⟨
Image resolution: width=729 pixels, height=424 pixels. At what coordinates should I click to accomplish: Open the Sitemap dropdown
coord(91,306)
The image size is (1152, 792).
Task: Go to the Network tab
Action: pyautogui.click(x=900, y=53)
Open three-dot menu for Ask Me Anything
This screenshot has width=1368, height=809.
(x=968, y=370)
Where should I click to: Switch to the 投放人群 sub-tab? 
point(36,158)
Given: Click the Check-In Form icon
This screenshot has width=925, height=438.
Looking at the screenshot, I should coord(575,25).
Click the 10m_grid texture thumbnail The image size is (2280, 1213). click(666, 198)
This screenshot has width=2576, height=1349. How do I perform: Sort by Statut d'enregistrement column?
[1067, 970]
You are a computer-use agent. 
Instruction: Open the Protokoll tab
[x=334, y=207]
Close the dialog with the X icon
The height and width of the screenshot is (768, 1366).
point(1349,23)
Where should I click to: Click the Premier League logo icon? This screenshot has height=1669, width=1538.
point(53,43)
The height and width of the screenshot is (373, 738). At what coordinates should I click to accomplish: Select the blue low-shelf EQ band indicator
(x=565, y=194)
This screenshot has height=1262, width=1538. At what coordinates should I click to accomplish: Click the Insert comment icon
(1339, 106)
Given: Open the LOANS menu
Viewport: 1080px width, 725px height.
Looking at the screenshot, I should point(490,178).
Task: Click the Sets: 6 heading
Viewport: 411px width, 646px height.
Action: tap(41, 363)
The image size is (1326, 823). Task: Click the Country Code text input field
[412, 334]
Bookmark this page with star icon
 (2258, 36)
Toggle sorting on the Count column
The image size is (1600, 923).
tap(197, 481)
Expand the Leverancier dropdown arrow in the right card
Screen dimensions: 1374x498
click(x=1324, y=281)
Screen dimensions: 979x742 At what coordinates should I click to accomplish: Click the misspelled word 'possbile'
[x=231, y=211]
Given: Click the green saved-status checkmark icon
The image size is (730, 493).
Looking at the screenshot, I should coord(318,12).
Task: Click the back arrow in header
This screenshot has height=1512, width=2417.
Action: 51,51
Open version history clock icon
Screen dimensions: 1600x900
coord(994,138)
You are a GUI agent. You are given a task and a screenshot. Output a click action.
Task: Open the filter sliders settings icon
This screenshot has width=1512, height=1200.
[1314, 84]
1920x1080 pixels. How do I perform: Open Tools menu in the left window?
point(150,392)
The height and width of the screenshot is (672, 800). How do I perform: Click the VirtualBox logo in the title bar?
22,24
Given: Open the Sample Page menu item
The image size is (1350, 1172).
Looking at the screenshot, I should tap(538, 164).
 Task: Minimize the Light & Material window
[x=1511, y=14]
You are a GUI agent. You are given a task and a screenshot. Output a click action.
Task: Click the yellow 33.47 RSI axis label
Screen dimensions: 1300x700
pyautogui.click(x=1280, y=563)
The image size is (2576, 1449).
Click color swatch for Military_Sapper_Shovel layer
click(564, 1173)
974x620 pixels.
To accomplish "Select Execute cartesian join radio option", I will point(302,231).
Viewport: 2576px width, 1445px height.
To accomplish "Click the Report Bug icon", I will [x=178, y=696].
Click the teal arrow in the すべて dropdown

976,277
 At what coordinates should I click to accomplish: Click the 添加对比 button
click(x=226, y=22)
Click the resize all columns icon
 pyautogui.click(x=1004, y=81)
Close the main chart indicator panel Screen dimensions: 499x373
⟩
* _THE REQUEST_
Put all of the items above into a numbered list, leaving out any blank lines.

* _ANSWER FOR THIS EXERCISE_
1. Image resolution: width=729 pixels, height=424 pixels. At what coordinates should I click to accomplish: Open the Sitemap dropdown
2. coord(91,306)
3. The image size is (1152, 792).
4. Task: Go to the Network tab
5. Action: pyautogui.click(x=900, y=53)
6. Open three-dot menu for Ask Me Anything
7. This screenshot has width=1368, height=809.
8. (x=968, y=370)
9. Where should I click to: Switch to the 投放人群 sub-tab? 
10. point(36,158)
11. Given: Click the Check-In Form icon
12. This screenshot has width=925, height=438.
13. Looking at the screenshot, I should coord(575,25).
14. Click the 10m_grid texture thumbnail The image size is (2280, 1213). click(666, 198)
15. This screenshot has width=2576, height=1349. How do I perform: Sort by Statut d'enregistrement column?
16. [1067, 970]
17. You are a computer-use agent. 
18. Instruction: Open the Protokoll tab
19. [x=334, y=207]
20. Close the dialog with the X icon
21. The height and width of the screenshot is (768, 1366).
22. point(1349,23)
23. Where should I click to: Click the Premier League logo icon? This screenshot has height=1669, width=1538.
24. point(53,43)
25. The height and width of the screenshot is (373, 738). At what coordinates should I click to accomplish: Select the blue low-shelf EQ band indicator
26. (x=565, y=194)
27. This screenshot has height=1262, width=1538. At what coordinates should I click to accomplish: Click the Insert comment icon
28. (1339, 106)
29. Given: Open the LOANS menu
30. Viewport: 1080px width, 725px height.
31. Looking at the screenshot, I should point(490,178).
32. Task: Click the Sets: 6 heading
33. Viewport: 411px width, 646px height.
34. Action: tap(41, 363)
35. The image size is (1326, 823). Task: Click the Country Code text input field
36. [412, 334]
37. Bookmark this page with star icon
38.  (2258, 36)
39. Toggle sorting on the Count column
40. The image size is (1600, 923).
41. tap(197, 481)
42. Expand the Leverancier dropdown arrow in the right card
43. Screen dimensions: 1374x498
44. click(x=1324, y=281)
45. Screen dimensions: 979x742 At what coordinates should I click to accomplish: Click the misspelled word 'possbile'
46. [x=231, y=211]
47. Given: Click the green saved-status checkmark icon
48. The image size is (730, 493).
49. Looking at the screenshot, I should coord(318,12).
50. Task: Click the back arrow in header
51. This screenshot has height=1512, width=2417.
52. Action: 51,51
53. Open version history clock icon
54. Screen dimensions: 1600x900
55. coord(994,138)
56. You are a GUI agent. You are given a task and a screenshot. Output a click action.
57. Task: Open the filter sliders settings icon
58. This screenshot has width=1512, height=1200.
59. [1314, 84]
60. 1920x1080 pixels. How do I perform: Open Tools menu in the left window?
61. point(150,392)
62. The height and width of the screenshot is (672, 800). How do I perform: Click the VirtualBox logo in the title bar?
63. 22,24
64. Given: Open the Sample Page menu item
65. The image size is (1350, 1172).
66. Looking at the screenshot, I should tap(538, 164).
67.  Task: Minimize the Light & Material window
68. [x=1511, y=14]
69. You are a GUI agent. You are given a task and a screenshot. Output a click action.
70. Task: Click the yellow 33.47 RSI axis label
71. Screen dimensions: 1300x700
72. pyautogui.click(x=1280, y=563)
73. The image size is (2576, 1449).
74. Click color swatch for Military_Sapper_Shovel layer
75. click(564, 1173)
76. 974x620 pixels.
77. To accomplish "Select Execute cartesian join radio option", I will point(302,231).
78. Viewport: 2576px width, 1445px height.
79. To accomplish "Click the Report Bug icon", I will [x=178, y=696].
80. Click the teal arrow in the すべて dropdown
81. 976,277
82.  At what coordinates should I click to accomplish: Click the 添加对比 button
83. click(x=226, y=22)
84. Click the resize all columns icon
85.  pyautogui.click(x=1004, y=81)
86. Close the main chart indicator panel Screen dimensions: 499x373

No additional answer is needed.